Jordan Davidson, Multiple U.S. federal agencies are taking action against Iran for illegally transferring weapons and oil to “countries that pose grave threats to the security and stability of their regions.”
The U.S. Department of Justice filed a civil complaint on Thursday requesting the forfeit of Iranian missiles and weaponry obtained by the U.S. Navy.
“Iran continues to be a leading state sponsor of terrorism and a worldwide destabilizing force,” Assistant Attorney General for National Security John Demers said during a press conference on Thursday. “These actions represent the government’s largest-ever civil seizures of fuel and weapons from Iran.”
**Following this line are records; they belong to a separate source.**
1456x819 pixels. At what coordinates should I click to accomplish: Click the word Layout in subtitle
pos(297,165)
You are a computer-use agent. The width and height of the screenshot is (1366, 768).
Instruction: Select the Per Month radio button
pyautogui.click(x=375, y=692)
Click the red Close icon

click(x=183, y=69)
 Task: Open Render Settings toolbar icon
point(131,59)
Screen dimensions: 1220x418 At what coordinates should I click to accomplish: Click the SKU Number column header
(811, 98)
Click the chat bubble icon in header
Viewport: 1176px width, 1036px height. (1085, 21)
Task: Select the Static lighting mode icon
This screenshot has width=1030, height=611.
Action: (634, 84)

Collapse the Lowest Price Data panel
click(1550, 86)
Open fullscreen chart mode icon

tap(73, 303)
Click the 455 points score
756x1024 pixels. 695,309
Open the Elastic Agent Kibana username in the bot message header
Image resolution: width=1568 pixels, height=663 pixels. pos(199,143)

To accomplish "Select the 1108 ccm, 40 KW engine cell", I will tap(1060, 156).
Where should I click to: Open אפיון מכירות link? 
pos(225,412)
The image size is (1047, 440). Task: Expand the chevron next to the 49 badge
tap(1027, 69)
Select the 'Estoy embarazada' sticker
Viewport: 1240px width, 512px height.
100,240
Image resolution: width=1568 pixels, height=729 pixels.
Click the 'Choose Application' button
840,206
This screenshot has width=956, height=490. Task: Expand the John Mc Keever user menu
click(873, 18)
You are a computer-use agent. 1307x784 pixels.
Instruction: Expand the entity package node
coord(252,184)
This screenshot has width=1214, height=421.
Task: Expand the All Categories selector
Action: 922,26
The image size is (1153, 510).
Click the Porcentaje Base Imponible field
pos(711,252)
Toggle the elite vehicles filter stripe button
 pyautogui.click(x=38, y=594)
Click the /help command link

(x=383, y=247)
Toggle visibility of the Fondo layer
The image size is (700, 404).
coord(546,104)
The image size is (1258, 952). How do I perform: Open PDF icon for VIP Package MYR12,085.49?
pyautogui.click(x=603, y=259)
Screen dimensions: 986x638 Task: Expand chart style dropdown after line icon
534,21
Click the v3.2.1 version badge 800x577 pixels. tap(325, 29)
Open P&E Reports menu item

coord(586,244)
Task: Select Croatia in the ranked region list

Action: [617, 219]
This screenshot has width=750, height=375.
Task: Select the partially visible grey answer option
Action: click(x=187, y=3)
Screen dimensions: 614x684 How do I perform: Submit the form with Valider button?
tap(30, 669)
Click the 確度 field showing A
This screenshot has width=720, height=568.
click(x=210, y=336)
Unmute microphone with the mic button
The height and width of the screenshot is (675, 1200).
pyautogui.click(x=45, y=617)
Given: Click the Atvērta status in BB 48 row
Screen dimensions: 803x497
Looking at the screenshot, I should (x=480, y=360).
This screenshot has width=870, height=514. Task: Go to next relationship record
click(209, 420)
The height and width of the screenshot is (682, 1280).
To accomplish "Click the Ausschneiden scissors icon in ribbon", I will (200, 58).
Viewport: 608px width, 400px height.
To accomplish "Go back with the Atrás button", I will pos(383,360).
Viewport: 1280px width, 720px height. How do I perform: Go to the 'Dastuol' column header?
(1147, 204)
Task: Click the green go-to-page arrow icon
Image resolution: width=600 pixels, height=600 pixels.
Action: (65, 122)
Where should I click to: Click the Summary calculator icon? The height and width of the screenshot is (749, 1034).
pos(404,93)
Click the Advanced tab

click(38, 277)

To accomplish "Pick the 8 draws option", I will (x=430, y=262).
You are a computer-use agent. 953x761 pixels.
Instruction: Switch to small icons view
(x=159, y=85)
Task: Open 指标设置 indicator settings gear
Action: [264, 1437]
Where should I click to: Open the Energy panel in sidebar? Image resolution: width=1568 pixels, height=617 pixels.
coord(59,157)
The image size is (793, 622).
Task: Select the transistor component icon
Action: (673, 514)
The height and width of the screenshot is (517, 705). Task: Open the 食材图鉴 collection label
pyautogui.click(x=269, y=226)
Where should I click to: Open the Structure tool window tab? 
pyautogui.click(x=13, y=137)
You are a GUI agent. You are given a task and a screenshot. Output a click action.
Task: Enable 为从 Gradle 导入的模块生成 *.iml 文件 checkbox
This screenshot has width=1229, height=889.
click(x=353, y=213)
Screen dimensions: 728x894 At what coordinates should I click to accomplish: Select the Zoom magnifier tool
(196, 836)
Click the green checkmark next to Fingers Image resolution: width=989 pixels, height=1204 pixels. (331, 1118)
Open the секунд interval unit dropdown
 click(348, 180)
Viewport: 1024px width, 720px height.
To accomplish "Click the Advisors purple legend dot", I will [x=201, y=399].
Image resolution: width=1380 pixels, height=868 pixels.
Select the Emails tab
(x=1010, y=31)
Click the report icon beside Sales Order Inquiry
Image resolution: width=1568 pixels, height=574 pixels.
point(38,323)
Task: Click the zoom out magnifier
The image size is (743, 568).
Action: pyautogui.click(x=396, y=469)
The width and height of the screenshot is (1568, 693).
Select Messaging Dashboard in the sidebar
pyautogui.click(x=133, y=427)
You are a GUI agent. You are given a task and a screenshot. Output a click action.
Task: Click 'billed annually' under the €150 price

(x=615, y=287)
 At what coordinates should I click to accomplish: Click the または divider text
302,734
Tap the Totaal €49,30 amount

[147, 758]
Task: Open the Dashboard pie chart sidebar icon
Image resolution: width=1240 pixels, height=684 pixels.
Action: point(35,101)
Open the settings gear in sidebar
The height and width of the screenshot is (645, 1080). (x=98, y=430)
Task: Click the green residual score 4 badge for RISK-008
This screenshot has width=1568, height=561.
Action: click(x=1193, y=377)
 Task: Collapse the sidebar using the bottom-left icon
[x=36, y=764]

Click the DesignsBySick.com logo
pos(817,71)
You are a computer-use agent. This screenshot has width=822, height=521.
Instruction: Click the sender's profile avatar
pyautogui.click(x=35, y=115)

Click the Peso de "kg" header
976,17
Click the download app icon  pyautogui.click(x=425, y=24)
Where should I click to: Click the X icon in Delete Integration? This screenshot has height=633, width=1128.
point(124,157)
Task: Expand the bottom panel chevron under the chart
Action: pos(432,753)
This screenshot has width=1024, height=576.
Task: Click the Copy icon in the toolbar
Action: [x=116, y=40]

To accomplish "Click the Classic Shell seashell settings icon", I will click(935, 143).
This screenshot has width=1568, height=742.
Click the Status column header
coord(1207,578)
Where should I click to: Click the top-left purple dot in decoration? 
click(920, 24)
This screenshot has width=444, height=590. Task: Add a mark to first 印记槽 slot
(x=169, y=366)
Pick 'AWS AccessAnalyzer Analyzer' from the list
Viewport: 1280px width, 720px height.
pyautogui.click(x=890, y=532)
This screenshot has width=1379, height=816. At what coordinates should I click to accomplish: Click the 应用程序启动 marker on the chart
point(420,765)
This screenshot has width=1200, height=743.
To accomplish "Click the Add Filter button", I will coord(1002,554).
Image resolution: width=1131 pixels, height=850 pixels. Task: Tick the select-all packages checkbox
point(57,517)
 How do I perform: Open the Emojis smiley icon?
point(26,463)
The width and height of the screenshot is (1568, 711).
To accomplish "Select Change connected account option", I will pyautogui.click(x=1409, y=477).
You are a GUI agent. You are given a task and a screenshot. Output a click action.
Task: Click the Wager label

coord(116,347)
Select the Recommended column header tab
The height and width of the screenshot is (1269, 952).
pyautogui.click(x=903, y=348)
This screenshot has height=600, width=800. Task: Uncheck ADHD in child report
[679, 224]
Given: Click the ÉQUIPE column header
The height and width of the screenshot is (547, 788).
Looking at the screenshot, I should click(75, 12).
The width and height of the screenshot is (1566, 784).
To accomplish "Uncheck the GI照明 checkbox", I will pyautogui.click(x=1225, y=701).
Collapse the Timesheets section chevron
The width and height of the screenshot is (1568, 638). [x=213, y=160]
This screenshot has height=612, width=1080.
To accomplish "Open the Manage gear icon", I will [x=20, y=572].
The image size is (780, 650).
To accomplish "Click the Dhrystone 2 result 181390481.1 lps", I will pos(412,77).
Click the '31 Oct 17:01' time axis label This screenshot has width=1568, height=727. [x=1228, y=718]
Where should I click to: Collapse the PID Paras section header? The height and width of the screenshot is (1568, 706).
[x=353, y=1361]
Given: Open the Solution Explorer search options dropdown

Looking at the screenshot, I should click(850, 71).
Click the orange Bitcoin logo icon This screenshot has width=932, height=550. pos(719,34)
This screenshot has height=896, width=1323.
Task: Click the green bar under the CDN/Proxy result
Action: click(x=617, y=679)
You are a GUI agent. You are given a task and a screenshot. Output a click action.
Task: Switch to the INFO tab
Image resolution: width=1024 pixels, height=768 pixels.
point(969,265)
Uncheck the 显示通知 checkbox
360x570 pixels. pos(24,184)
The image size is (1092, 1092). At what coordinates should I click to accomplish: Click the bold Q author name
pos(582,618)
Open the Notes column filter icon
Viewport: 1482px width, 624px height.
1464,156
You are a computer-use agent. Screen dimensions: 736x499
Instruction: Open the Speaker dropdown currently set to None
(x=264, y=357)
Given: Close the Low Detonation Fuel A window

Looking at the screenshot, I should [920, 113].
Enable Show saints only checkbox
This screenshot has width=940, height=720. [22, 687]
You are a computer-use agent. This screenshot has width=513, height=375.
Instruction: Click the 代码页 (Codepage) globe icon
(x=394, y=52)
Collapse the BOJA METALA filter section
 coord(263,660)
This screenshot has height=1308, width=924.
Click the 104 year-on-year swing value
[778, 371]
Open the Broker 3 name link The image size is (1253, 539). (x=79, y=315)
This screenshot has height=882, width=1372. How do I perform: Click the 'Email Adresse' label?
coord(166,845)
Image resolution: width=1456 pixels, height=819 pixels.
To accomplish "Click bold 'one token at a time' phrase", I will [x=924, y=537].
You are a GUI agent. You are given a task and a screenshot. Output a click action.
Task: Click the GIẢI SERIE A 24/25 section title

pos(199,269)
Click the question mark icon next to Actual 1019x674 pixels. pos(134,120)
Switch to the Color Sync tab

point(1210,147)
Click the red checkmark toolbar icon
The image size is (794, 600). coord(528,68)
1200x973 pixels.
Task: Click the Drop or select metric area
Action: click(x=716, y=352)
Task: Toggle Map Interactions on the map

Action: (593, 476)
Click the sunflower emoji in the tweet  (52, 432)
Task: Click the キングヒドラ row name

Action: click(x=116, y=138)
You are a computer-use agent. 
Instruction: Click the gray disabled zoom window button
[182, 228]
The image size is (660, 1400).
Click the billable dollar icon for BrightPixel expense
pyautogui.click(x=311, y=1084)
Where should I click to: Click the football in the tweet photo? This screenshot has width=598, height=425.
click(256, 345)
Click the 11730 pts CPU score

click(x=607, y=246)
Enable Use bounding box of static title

The weapons in question — more than a hundred anti-tank, surface-to-air, and land-attack cruise missiles, as well as parts for other missiles and unmanned aerial vehicles — were reportedly shipped in from Iran’s Islamic Revolutionary Guard Corps (IRGC), a foreign terrorist organization, to militant groups in Yemen in a “sophisticated scheme.” They were first seized by the U.S. Navy Central Command (NAVCENT) off “two flagless vessels” in the Arabian Sea in late 2019 and early 2020.
This is the second complaint of its kind from the DOJ, with the first filed in late August over seizing fuel on its way to Venezuela from Iran, and is part of a “larger investigation of an Iranian weapons smuggling network responsible for the arms shipments.”
The fuel, more than a million barrels of illicit Iranian petroleum, was reportedly seized earlier on its way to Venezuela on “four foreign-flagged oil tankers” and sold by the U.S. to a third party after a District Court issued a warrant in August allowing for the seizure of the cargo. The “tens of millions of dollars” from the sale will be granted to the United States Victims of State Sponsored Terrorism Fund when the case concludes.
These increasing “potentially deadly” actions such as these weapons transfers by Iran have spurred the U.S. Departments of State and Treasury to sanction at least 11 entities and 5 individuals, entities, and their executives in Singapore and in Hong Kong relating to Iran’s petrochemical exports.
On Monday, the Trump administration announced they will slap Iran with more sanctions as well for illegally giving weapons and oil to terrorist groups and countries that threaten the security of their regions. These sanctions, State Department’s Special Representative for Iran and Venezuela Elliott Abrams explained, are supposed to prevent the Iranian regime from accumulating money, which they often distribute to terrorist groups and organizations.
“The purpose is to reduce the amounts available to the Iranian regime for all of the malicious activities that are undertaken,” Abrams said. “Particularly, things like support for terrorist groups and intervention in Yemen. That’s a critical goal, and the other is to pressure the regime into a negotiation.”
“In our view, that should be a comprehensive negotiation that deals with, not only with nuclear issues but also Iran’s malicious behavior in the region and Iran’s missile program,” Abrams added. “We’re building up a lot of leverage.”
In late August, the Trump administration issued a snapback of Iranian sanctions after Iran repeatedly continued to violate President Obama’s Iran nuclear deal, or the Joint Comprehensive Plan of Action (JCPOA) established in 2015 by increasing uranium production levels and accumulating large amounts of “heavy water,” both used in the production and manufacturing of nuclear weapons.